次の足が実体の上で引ければ継続、中央を割れば拒否・クライマックス

丸坊主を罠に変える三つの場所

  • ニュース・イベント直後の大きなローソク足:決算発表、金利決定、規制ニュース直後の大きなローソク足は、一回限りのイベントに対する即時反応です。イベントが消化された1〜2本後に価格が出発点へ戻ることも多いため、3本以上の流れを見てからセットアップとして扱います。AMDが2024年7月30日の決算発表後に作った+ATR 4倍の陽線が、翌日に-ATR 2倍の陰線で打ち消されたケースが代表例です。
  • 月初・四半期初の最初の大陽線/大陰線:月初や四半期初に資金が集中し、ファンダメンタルズと関係の薄い大きなローソク足が出ることがあります。出来高は通常の1.5〜2倍でも、その流れが続かず、次の足から平常に戻ります。そのため、月初・四半期初の最初の大きなローソク足は、その後さらに5本を確認する必要があります。
  • 5分足・15分足の大きなローソク足:日足の大きなローソク足と5分足の大きなローソク足では信頼度が違います。時間軸が短いほど板は薄くなり、出来高が大きく増えなくても大きな足が出やすく、ブレイクアウトに見えるウィップソーも頻繁に起こります。したがって、5分足の丸坊主は、日足または4時間足の大きな足と一致するときだけ意味を持ちます。

丸坊主シグナルの精度を高める二つの要素

一つ目は、サポート・レジスタンスラインと重なる場所です。レンジ上限を突破する大きなローソク足、直近高値を突破する大きなローソク足、50日移動平均線を終値ベースで突破する大きなローソク足。すでに意識されていた価格ラインを、大きなローソク足が終値ではっきり超える場所が最も堅いセットアップです。その価格帯の売りを一本の足ですべて吸収した大きな足は、そこに積み上がっていた注文が解消されたことを意味するため、その後の流れが続きやすくなります。

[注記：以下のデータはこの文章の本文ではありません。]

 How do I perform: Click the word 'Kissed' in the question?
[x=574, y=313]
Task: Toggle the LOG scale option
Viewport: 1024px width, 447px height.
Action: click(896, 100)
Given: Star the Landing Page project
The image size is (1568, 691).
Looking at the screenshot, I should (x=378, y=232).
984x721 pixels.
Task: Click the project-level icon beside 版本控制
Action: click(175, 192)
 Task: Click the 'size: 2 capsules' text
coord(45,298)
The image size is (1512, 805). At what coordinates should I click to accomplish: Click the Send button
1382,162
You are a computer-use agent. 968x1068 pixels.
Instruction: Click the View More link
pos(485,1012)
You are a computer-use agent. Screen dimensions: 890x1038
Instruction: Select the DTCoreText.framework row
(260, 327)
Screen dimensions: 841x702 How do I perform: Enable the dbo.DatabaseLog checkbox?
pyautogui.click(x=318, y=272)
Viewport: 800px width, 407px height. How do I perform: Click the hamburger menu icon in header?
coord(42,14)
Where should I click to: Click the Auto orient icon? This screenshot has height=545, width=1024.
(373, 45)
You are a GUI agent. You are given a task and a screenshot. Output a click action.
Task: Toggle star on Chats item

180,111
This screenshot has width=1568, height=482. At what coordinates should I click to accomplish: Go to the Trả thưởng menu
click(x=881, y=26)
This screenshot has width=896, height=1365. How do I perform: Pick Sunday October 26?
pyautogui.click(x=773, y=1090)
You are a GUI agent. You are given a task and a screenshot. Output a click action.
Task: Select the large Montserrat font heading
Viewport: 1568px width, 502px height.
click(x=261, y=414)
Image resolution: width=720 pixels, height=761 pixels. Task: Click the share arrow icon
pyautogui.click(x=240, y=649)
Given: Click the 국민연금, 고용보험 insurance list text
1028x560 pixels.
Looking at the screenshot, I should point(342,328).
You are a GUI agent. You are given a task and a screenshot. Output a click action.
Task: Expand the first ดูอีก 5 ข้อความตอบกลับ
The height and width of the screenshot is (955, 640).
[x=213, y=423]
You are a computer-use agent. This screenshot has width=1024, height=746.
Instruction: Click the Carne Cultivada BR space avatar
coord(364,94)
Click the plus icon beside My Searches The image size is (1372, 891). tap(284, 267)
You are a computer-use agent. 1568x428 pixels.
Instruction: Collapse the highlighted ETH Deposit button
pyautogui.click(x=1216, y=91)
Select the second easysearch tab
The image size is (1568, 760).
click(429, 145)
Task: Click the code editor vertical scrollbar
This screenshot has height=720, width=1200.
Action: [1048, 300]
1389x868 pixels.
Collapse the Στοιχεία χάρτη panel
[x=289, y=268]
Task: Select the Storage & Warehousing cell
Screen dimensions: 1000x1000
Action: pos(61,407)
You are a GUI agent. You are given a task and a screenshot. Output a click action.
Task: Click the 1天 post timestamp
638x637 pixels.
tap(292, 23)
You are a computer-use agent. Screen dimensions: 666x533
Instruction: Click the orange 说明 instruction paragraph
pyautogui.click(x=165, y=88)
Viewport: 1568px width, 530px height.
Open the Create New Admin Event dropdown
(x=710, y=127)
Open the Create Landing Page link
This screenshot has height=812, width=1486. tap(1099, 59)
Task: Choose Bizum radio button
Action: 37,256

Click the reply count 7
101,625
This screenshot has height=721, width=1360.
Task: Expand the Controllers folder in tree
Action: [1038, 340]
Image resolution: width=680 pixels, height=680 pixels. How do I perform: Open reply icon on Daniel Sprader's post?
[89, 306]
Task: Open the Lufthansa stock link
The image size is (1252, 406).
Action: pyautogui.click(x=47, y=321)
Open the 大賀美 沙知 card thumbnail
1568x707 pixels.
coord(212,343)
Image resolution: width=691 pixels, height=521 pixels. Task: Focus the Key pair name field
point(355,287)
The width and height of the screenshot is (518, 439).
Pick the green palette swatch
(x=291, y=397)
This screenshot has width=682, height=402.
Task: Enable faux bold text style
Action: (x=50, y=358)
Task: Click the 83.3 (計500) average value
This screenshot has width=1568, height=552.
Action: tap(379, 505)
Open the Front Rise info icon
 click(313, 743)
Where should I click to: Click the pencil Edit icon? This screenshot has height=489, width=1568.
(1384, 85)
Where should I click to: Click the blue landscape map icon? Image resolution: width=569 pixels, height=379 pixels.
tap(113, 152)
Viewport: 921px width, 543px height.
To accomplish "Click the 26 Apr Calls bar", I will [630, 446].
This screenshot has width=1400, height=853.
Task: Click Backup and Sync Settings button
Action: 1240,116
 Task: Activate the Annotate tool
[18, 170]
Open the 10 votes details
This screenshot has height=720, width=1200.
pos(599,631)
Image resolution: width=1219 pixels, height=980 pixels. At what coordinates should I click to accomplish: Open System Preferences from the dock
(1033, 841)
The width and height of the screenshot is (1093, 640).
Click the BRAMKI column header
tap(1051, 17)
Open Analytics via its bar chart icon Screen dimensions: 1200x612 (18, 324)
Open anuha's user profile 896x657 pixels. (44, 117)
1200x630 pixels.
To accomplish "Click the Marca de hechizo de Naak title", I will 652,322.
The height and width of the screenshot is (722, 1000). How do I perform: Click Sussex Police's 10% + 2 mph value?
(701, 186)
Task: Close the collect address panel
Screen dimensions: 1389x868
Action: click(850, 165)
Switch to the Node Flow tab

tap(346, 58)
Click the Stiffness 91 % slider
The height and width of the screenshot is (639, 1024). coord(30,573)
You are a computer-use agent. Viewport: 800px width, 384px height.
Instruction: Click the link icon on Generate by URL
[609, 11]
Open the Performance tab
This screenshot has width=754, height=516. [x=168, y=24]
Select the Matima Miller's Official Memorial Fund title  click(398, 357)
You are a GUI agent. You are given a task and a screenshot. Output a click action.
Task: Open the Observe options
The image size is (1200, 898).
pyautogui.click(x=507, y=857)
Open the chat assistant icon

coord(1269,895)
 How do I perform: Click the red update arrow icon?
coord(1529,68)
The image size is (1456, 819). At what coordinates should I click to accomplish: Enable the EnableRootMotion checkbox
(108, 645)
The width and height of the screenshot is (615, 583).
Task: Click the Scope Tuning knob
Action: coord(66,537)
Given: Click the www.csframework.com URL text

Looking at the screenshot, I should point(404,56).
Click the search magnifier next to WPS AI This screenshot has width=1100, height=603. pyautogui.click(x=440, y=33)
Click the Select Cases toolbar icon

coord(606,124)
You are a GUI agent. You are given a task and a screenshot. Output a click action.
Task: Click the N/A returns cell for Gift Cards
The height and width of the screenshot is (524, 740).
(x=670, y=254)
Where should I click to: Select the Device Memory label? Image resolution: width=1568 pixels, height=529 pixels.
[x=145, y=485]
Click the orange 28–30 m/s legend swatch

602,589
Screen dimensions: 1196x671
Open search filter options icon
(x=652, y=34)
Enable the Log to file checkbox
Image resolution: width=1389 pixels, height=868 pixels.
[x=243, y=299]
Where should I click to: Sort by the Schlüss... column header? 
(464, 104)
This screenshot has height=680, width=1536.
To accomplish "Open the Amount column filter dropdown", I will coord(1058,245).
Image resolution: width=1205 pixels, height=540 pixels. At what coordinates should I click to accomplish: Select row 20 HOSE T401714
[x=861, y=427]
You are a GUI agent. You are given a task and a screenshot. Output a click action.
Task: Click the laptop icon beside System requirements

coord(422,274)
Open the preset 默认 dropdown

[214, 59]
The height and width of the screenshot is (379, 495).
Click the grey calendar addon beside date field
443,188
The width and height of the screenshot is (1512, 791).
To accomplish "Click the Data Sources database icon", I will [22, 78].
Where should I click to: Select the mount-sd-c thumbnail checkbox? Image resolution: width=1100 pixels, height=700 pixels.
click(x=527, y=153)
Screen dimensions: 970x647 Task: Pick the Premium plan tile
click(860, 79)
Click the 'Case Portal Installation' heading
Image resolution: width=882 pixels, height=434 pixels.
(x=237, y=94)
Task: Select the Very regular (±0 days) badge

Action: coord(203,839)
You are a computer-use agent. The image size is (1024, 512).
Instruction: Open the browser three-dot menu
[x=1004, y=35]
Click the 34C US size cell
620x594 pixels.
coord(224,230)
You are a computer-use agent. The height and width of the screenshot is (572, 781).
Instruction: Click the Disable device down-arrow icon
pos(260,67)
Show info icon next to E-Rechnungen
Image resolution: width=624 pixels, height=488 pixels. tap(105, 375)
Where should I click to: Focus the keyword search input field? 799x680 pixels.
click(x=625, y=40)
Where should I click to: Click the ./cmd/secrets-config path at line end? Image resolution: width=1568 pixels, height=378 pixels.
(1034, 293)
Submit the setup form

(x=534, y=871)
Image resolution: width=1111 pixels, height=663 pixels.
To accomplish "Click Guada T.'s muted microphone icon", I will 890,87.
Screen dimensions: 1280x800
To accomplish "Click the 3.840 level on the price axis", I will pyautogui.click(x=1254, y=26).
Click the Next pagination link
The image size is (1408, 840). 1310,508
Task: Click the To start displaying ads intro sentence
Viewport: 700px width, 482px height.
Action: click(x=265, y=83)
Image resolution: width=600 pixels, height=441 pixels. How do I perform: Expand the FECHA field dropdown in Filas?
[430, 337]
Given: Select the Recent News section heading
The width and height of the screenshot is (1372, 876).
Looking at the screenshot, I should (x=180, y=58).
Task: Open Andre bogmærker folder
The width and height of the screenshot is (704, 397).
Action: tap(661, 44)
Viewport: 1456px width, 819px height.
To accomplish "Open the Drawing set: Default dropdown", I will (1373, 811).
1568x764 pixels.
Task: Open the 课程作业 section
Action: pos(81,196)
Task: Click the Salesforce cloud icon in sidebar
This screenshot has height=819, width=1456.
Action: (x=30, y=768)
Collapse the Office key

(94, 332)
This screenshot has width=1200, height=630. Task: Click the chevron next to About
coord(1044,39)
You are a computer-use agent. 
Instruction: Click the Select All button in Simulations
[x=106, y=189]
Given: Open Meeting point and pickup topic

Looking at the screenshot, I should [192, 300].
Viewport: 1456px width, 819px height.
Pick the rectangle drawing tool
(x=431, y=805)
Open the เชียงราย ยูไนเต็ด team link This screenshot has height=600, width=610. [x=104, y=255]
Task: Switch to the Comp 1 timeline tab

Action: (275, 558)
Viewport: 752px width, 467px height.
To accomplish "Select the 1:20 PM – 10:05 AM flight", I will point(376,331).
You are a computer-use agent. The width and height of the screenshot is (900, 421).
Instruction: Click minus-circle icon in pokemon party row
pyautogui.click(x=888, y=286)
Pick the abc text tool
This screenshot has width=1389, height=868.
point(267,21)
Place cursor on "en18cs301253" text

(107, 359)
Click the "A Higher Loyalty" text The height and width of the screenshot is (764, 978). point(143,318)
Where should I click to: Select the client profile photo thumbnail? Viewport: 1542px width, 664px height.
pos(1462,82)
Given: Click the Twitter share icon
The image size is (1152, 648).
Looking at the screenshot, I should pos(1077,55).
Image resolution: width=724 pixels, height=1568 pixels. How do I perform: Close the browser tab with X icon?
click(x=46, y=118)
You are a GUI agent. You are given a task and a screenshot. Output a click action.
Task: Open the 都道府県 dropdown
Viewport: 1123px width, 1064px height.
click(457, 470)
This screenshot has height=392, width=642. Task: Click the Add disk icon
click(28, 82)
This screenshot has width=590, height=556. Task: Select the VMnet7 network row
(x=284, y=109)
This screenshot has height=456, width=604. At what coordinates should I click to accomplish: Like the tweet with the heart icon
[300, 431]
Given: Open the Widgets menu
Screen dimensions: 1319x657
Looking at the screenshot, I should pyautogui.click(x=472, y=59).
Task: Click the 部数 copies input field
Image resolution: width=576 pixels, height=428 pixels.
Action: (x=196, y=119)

二つ目は、RSIやMACDのようなモメンタム指標と一致する場所です。大陽線がRSI 50ラインを上抜く足と同時に出る、またはMACDヒストグラムがマイナスからプラスへ転じる足と重なる場合、蓄積されていたモメンタムが大きな足として噴き出した証拠になります。NVDAが2024年2月22日にATR 3.9倍の陽線を作った日、RSIは56から73へ一本の足で17ポイント上昇し、MACDヒストグラムは5日ぶりにマイナスからプラスへ転じました。この三つが同じ足で重なる場所は、単なる大きな足一本よりもはるかに強いエントリーシグナルです。

大きなローソク足だけを見て入る場合に最もよくある罠は、モメンタム確認なしの追いかけ買いです。RSIが80を超えた状態で大陽線が出たなら、その足は過熱圏における最後の一滴である可能性が高いです。同じATR 3倍の陽線でも、RSI 45から62の局面と、RSI 78から88の局面では、トレンド開始の足とトレンド終了の足ほど意味が違います。この差が、エントリー後の結果を分けます。